**Set exercise**
Reproduce every line of the material below verbatim, without changing anything.

**Rows showing where targets appear**
□ □ □ □ □

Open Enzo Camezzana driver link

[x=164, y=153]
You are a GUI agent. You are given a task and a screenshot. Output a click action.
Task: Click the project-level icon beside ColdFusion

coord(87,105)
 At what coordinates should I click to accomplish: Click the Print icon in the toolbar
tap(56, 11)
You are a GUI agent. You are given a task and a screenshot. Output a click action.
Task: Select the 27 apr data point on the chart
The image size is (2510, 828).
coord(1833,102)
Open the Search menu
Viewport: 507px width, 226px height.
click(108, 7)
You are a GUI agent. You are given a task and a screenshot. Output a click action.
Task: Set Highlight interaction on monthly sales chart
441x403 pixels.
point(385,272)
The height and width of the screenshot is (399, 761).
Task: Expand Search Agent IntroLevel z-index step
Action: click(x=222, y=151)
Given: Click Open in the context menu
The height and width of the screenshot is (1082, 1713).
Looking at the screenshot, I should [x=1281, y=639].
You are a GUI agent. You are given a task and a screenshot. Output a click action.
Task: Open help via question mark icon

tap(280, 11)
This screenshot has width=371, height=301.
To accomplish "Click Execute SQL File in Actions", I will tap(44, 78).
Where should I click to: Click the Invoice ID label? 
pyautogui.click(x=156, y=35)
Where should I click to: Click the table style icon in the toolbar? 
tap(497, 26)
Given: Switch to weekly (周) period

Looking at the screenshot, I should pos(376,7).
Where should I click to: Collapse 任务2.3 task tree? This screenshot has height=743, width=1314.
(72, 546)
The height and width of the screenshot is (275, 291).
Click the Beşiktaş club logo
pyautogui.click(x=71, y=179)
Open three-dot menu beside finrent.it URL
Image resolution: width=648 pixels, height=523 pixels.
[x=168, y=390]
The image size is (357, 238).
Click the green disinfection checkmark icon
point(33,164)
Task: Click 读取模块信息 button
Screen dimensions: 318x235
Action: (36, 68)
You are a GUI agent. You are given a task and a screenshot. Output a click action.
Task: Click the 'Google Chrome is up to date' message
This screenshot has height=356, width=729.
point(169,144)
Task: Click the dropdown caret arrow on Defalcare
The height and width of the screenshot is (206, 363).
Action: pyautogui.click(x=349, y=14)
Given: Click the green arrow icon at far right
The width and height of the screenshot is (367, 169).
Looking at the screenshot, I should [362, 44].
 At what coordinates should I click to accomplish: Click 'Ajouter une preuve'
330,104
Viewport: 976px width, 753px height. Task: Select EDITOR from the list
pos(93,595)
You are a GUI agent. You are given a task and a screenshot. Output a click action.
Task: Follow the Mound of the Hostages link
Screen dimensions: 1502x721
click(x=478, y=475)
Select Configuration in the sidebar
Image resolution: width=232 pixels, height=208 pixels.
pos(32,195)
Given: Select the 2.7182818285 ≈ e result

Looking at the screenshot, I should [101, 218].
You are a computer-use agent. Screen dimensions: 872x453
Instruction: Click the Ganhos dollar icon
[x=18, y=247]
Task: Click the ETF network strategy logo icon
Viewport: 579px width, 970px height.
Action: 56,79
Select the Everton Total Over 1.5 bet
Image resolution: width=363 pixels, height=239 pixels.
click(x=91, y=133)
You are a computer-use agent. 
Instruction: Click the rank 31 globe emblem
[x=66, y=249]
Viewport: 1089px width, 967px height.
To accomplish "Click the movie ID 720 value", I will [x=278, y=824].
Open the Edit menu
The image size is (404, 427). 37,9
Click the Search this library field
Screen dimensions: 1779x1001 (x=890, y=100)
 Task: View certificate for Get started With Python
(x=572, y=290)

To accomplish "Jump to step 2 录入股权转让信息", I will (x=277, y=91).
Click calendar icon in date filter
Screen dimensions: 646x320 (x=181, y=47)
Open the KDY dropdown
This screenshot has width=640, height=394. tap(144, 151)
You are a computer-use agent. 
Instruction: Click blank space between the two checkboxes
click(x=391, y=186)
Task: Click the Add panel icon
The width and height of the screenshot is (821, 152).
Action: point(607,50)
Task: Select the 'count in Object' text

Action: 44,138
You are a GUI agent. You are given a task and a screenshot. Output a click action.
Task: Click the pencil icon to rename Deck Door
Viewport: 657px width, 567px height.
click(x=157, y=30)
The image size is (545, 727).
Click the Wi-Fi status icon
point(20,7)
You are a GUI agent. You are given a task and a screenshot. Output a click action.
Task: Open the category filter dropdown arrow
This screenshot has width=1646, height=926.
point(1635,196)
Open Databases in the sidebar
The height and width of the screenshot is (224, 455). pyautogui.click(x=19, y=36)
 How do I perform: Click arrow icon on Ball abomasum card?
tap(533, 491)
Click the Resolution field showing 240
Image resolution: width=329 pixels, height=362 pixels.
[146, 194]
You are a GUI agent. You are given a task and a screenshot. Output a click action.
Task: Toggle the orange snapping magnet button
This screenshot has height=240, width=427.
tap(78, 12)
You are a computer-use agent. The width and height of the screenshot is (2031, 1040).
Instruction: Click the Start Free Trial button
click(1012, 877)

□ □ □ □ □

**Completed exercise**
Open Enzo Camezzana driver link

[x=164, y=153]
You are a GUI agent. You are given a task and a screenshot. Output a click action.
Task: Click the project-level icon beside ColdFusion

coord(87,105)
 At what coordinates should I click to accomplish: Click the Print icon in the toolbar
tap(56, 11)
You are a GUI agent. You are given a task and a screenshot. Output a click action.
Task: Select the 27 apr data point on the chart
The image size is (2510, 828).
coord(1833,102)
Open the Search menu
Viewport: 507px width, 226px height.
click(108, 7)
You are a GUI agent. You are given a task and a screenshot. Output a click action.
Task: Set Highlight interaction on monthly sales chart
441x403 pixels.
point(385,272)
The height and width of the screenshot is (399, 761).
Task: Expand Search Agent IntroLevel z-index step
Action: click(x=222, y=151)
Given: Click Open in the context menu
The height and width of the screenshot is (1082, 1713).
Looking at the screenshot, I should [x=1281, y=639].
You are a GUI agent. You are given a task and a screenshot. Output a click action.
Task: Open help via question mark icon

tap(280, 11)
This screenshot has width=371, height=301.
To accomplish "Click Execute SQL File in Actions", I will tap(44, 78).
Where should I click to: Click the Invoice ID label? 
pyautogui.click(x=156, y=35)
Where should I click to: Click the table style icon in the toolbar? 
tap(497, 26)
Given: Switch to weekly (周) period

Looking at the screenshot, I should pos(376,7).
Where should I click to: Collapse 任务2.3 task tree? This screenshot has height=743, width=1314.
(72, 546)
The height and width of the screenshot is (275, 291).
Click the Beşiktaş club logo
pyautogui.click(x=71, y=179)
Open three-dot menu beside finrent.it URL
Image resolution: width=648 pixels, height=523 pixels.
[x=168, y=390]
The image size is (357, 238).
Click the green disinfection checkmark icon
point(33,164)
Task: Click 读取模块信息 button
Screen dimensions: 318x235
Action: (36, 68)
You are a GUI agent. You are given a task and a screenshot. Output a click action.
Task: Click the 'Google Chrome is up to date' message
This screenshot has height=356, width=729.
point(169,144)
Task: Click the dropdown caret arrow on Defalcare
The height and width of the screenshot is (206, 363).
Action: pyautogui.click(x=349, y=14)
Given: Click the green arrow icon at far right
The width and height of the screenshot is (367, 169).
Looking at the screenshot, I should [362, 44].
 At what coordinates should I click to accomplish: Click 'Ajouter une preuve'
330,104
Viewport: 976px width, 753px height. Task: Select EDITOR from the list
pos(93,595)
You are a GUI agent. You are given a task and a screenshot. Output a click action.
Task: Follow the Mound of the Hostages link
Screen dimensions: 1502x721
click(x=478, y=475)
Select Configuration in the sidebar
Image resolution: width=232 pixels, height=208 pixels.
pos(32,195)
Given: Select the 2.7182818285 ≈ e result

Looking at the screenshot, I should [101, 218].
You are a computer-use agent. Screen dimensions: 872x453
Instruction: Click the Ganhos dollar icon
[x=18, y=247]
Task: Click the ETF network strategy logo icon
Viewport: 579px width, 970px height.
Action: 56,79
Select the Everton Total Over 1.5 bet
Image resolution: width=363 pixels, height=239 pixels.
click(x=91, y=133)
You are a computer-use agent. 
Instruction: Click the rank 31 globe emblem
[x=66, y=249]
Viewport: 1089px width, 967px height.
To accomplish "Click the movie ID 720 value", I will [x=278, y=824].
Open the Edit menu
The image size is (404, 427). 37,9
Click the Search this library field
Screen dimensions: 1779x1001 (x=890, y=100)
 Task: View certificate for Get started With Python
(x=572, y=290)

To accomplish "Jump to step 2 录入股权转让信息", I will (x=277, y=91).
Click calendar icon in date filter
Screen dimensions: 646x320 (x=181, y=47)
Open the KDY dropdown
This screenshot has width=640, height=394. tap(144, 151)
You are a computer-use agent. 
Instruction: Click blank space between the two checkboxes
click(x=391, y=186)
Task: Click the Add panel icon
The width and height of the screenshot is (821, 152).
Action: point(607,50)
Task: Select the 'count in Object' text

Action: 44,138
You are a GUI agent. You are given a task and a screenshot. Output a click action.
Task: Click the pencil icon to rename Deck Door
Viewport: 657px width, 567px height.
click(x=157, y=30)
The image size is (545, 727).
Click the Wi-Fi status icon
point(20,7)
You are a GUI agent. You are given a task and a screenshot. Output a click action.
Task: Open the category filter dropdown arrow
This screenshot has width=1646, height=926.
point(1635,196)
Open Databases in the sidebar
The height and width of the screenshot is (224, 455). pyautogui.click(x=19, y=36)
 How do I perform: Click arrow icon on Ball abomasum card?
tap(533, 491)
Click the Resolution field showing 240
Image resolution: width=329 pixels, height=362 pixels.
[146, 194]
You are a GUI agent. You are given a task and a screenshot. Output a click action.
Task: Toggle the orange snapping magnet button
This screenshot has height=240, width=427.
tap(78, 12)
You are a computer-use agent. The width and height of the screenshot is (2031, 1040).
Instruction: Click the Start Free Trial button
click(1012, 877)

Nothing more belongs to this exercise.